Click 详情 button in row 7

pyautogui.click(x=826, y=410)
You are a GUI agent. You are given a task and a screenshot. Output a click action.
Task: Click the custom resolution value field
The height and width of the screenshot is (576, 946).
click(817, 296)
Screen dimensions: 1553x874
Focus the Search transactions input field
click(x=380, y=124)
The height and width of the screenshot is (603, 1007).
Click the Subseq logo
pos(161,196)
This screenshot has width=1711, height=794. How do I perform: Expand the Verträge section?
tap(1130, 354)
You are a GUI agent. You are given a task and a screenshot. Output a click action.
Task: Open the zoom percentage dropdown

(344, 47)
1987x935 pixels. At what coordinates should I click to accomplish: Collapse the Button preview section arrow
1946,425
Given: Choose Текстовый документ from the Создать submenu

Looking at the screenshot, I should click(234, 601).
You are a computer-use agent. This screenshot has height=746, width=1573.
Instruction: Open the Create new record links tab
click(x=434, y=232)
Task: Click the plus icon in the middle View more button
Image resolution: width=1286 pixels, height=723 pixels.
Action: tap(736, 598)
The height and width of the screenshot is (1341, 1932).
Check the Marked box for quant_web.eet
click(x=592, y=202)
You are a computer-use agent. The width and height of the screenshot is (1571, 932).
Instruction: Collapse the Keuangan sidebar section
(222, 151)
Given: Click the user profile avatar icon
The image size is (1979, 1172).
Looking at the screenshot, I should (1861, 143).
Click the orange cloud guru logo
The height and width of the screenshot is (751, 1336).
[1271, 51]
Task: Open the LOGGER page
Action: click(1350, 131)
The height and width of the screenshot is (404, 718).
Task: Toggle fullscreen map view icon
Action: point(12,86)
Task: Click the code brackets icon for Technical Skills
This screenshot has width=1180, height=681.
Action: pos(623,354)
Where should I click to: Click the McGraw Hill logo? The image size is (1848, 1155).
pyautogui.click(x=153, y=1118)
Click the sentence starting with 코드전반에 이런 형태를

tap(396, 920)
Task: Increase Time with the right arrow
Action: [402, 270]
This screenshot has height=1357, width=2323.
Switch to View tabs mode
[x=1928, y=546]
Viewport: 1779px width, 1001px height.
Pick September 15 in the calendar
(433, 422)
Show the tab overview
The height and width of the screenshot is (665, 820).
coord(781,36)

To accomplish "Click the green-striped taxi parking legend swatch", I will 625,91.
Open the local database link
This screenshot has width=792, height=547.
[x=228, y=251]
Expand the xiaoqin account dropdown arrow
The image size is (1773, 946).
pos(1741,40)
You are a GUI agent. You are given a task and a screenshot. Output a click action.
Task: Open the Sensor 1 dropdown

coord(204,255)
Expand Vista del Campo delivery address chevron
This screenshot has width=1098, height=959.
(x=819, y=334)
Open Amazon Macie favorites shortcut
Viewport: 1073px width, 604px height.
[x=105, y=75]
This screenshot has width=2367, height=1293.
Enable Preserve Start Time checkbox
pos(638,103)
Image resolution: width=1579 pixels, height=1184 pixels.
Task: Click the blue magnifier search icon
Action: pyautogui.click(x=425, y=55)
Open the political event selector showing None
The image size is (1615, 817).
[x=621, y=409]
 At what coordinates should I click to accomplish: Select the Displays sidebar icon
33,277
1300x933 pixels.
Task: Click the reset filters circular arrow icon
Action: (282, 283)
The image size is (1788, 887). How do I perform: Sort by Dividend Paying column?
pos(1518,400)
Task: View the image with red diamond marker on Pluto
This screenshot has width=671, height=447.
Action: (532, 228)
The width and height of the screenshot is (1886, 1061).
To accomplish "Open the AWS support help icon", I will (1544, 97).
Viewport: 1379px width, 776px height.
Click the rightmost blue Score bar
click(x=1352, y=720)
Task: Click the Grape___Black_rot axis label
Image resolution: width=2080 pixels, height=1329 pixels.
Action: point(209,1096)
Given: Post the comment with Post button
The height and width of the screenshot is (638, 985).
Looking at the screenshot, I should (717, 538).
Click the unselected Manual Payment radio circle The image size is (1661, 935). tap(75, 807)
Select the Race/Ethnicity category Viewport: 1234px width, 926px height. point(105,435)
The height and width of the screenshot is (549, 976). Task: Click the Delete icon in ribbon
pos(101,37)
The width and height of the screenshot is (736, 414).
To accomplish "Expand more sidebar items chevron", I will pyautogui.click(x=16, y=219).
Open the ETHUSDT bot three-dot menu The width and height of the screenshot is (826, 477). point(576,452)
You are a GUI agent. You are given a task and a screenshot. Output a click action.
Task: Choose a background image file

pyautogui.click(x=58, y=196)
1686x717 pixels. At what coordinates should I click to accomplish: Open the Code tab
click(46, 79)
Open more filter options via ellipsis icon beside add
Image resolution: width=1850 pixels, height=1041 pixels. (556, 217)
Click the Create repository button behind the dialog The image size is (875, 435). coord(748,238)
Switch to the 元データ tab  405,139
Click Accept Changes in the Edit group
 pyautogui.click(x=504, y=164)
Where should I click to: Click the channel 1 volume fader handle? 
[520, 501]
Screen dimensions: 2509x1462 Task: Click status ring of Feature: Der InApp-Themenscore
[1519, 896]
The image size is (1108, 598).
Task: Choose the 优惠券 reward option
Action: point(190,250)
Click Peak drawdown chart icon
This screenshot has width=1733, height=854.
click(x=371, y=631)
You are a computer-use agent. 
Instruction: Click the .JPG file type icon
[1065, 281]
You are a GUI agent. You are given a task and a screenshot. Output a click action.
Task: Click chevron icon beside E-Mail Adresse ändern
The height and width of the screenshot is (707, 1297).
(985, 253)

════════════════════

▶ _WHAT THE EXERCISE ASKS_:
Copy out, from the data above, each line where the string "computer" is present.

▶ _SOLUTION BELOW_:
You are a computer-use agent. This screenshot has height=746, width=1573.
You are a computer-use agent. The width and height of the screenshot is (1571, 932).
You are a computer-use agent. 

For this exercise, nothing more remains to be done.